Had it not been pouring rain, Shirley Morrison, of Aberdeen, might be outside with her grandbaby. Instead, she hopes Tyler Perry's "Madea Goes to Jail" will amuse the family.
David Lane, of Southern Pines, decided the washout was "a day for chili and watching a movie," the title not yet selected. Around the corner at China Garden, three generations of the Walton family are eating out on Christmas for the first time.
"It's a lot different from the ham and chicken and dumplings we had last night," says matriarch Iola Walton.
Nine-year-old Joshua Walton, from Charlotte, loved the lo mein but was a bit worried when Santa hadn't tracked him down at granny's house in Carthage.
3:55 p.m.: By now, Noah might float his ark over to Sandhills Cinemas and join the Herring/Nason family group waiting to see "It's Complicated," which they chose because friends say Joy Nason looks like Meryl Streep.
This jolly quintet makes Santa look positively morose. Marty Nason, a minister who conducted three services on Christmas Eve, feels fine about seeing the saucy comedy on Christmas. Melanie Herring's boss, Kenny Rogers (the "Gambler" himself), gave her the ham they ate for Christmas dinner.
After the movie, the group will play a gift-exchange game called "Dirty Santa." And for supper, they're having, of all things, lasagna.
8:30 p.m.: A three-quarter moon slips from beneath the clouds over Neville's in downtown Southern Pines.

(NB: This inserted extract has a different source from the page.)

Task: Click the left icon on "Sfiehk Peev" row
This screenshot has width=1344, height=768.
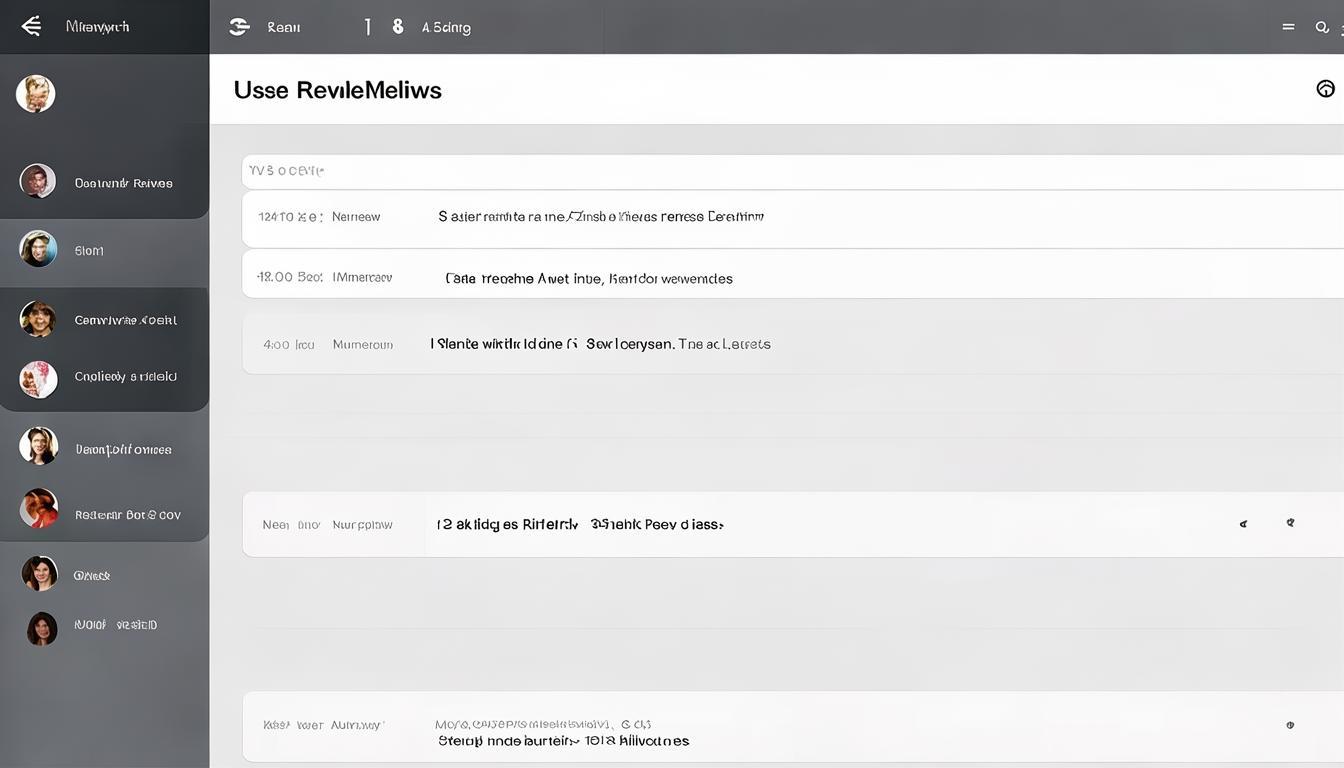Action: 1243,523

Not an empty seat at the bar, which has been open since 6 p.m.
Regulars Louis Gautier and John Mills, nursing "water on the rocks" and a Bud Light, respectively, are engrossed in an NBA basketball game. Gautier didn't do much for Christmas except ride around and have Chinese food: "No kids, no dogs, no cats -- that's why I had to come down here to keep (the bartender) company."
Mills, on the other hand, ate dinner at home with 19 friends and family members, but still ended up at Neville's.
"This is Cheers, and that's Norm," Mills says, pointing in Gautier's direction.
Outside, twinkling lights look suddenly superfluous. Instead of Christmas rock, speakers play, "Time keeps on slipping, slipping, slipping into the future " by the Steve Miller Band, an appropriate end for Christmas, the year 2009 and a decade of mixed history.